===== Information given

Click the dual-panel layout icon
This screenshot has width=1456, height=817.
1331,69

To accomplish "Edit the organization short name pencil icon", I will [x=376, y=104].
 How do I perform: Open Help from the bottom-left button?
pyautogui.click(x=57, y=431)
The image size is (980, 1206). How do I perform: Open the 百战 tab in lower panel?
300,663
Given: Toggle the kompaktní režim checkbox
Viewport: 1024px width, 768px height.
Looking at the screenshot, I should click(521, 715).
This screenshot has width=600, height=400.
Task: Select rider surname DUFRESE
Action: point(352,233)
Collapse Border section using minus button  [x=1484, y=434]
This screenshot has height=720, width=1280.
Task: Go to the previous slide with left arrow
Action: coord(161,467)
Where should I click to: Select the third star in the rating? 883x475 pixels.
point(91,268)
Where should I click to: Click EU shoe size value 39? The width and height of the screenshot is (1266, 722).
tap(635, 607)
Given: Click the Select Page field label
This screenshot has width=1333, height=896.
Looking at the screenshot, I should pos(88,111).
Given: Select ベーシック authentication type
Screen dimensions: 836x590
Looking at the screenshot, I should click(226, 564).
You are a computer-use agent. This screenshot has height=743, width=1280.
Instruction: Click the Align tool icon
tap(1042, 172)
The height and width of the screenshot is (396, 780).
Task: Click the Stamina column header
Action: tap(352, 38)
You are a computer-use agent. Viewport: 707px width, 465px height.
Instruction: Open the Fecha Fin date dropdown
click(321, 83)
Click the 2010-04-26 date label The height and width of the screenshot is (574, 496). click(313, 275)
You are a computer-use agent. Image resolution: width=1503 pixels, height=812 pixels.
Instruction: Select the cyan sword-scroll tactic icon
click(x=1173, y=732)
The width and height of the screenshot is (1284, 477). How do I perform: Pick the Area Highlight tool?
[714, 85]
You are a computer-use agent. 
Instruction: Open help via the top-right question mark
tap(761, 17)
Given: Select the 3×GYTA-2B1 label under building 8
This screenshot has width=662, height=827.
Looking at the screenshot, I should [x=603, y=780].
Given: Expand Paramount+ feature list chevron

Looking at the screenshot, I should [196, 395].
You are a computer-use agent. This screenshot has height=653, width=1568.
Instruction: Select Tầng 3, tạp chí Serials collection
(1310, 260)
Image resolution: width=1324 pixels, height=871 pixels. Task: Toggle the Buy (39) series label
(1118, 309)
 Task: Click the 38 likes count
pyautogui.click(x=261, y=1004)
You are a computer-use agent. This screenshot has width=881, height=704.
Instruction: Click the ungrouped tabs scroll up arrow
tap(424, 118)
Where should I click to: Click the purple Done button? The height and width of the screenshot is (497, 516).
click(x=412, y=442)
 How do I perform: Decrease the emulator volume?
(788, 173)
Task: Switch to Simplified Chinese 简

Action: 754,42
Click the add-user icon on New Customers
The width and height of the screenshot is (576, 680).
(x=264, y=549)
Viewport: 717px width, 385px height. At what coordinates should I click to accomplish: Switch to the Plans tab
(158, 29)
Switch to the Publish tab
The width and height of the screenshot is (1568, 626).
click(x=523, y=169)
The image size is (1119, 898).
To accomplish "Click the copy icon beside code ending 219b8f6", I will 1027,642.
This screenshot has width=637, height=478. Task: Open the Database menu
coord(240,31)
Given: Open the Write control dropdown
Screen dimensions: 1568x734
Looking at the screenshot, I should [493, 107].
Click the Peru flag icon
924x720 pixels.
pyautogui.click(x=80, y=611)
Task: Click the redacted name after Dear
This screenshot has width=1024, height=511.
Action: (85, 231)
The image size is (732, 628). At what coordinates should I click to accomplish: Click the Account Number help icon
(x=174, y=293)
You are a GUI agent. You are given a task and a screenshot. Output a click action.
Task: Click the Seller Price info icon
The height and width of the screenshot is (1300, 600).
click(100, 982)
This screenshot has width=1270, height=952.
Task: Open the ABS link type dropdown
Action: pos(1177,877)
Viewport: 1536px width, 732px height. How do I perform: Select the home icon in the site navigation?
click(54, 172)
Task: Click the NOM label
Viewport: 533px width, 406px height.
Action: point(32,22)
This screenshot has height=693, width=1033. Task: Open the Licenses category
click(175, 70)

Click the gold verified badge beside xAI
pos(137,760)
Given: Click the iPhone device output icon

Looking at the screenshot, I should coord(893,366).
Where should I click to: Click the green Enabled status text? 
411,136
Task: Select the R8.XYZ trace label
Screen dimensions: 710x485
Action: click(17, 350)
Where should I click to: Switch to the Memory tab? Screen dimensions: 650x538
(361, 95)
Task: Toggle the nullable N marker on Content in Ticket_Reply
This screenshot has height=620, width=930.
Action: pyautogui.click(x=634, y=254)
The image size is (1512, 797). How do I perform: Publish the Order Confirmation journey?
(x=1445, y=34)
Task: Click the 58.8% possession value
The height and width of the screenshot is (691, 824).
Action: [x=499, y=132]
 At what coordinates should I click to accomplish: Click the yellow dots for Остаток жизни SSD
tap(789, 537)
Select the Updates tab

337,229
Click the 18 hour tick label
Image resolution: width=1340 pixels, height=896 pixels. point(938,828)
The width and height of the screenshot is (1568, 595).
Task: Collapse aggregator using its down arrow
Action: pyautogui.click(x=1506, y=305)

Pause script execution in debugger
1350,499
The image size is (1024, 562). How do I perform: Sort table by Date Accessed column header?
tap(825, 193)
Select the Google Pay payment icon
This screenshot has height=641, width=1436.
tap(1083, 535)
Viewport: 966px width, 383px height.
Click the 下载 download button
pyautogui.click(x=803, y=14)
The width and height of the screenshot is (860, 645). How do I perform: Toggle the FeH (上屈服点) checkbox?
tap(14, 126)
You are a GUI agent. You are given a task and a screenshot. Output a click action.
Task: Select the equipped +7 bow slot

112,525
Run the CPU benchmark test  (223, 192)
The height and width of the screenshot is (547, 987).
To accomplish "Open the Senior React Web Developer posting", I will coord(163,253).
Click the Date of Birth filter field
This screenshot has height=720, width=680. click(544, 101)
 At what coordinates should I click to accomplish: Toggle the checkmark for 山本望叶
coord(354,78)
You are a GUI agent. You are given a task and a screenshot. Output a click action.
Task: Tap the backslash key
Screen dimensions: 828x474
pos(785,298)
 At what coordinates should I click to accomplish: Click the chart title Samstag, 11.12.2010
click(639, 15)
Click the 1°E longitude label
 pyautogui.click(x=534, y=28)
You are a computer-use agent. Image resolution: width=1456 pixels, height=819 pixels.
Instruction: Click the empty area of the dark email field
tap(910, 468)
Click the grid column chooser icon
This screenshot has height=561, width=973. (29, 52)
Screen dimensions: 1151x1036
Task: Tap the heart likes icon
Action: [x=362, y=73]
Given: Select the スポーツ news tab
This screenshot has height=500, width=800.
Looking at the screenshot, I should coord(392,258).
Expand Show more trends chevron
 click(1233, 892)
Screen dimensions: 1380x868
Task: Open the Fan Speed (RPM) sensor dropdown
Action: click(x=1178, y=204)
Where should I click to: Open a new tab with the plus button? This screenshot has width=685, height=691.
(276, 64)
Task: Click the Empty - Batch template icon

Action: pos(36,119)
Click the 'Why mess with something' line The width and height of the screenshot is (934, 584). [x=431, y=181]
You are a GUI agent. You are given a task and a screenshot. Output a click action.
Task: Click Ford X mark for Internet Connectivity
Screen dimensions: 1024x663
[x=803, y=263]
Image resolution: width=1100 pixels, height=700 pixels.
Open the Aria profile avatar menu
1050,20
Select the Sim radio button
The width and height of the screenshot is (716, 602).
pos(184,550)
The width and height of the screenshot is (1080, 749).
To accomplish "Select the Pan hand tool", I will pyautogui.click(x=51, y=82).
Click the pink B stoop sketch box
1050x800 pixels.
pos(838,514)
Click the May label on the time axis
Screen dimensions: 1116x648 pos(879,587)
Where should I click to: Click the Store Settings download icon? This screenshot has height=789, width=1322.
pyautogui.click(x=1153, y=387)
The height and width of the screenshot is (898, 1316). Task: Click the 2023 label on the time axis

==========

Problem description: Could you retype exactly the lines above from the one containing "Task: Click Ford" through the last line of the records, both included, and nothing else?

Solution to this problem:
Task: Click Ford X mark for Internet Connectivity
Screen dimensions: 1024x663
[x=803, y=263]
Image resolution: width=1100 pixels, height=700 pixels.
Open the Aria profile avatar menu
1050,20
Select the Sim radio button
The width and height of the screenshot is (716, 602).
pos(184,550)
The width and height of the screenshot is (1080, 749).
To accomplish "Select the Pan hand tool", I will pyautogui.click(x=51, y=82).
Click the pink B stoop sketch box
1050x800 pixels.
pos(838,514)
Click the May label on the time axis
Screen dimensions: 1116x648 pos(879,587)
Where should I click to: Click the Store Settings download icon? This screenshot has height=789, width=1322.
pyautogui.click(x=1153, y=387)
The height and width of the screenshot is (898, 1316). Task: Click the 2023 label on the time axis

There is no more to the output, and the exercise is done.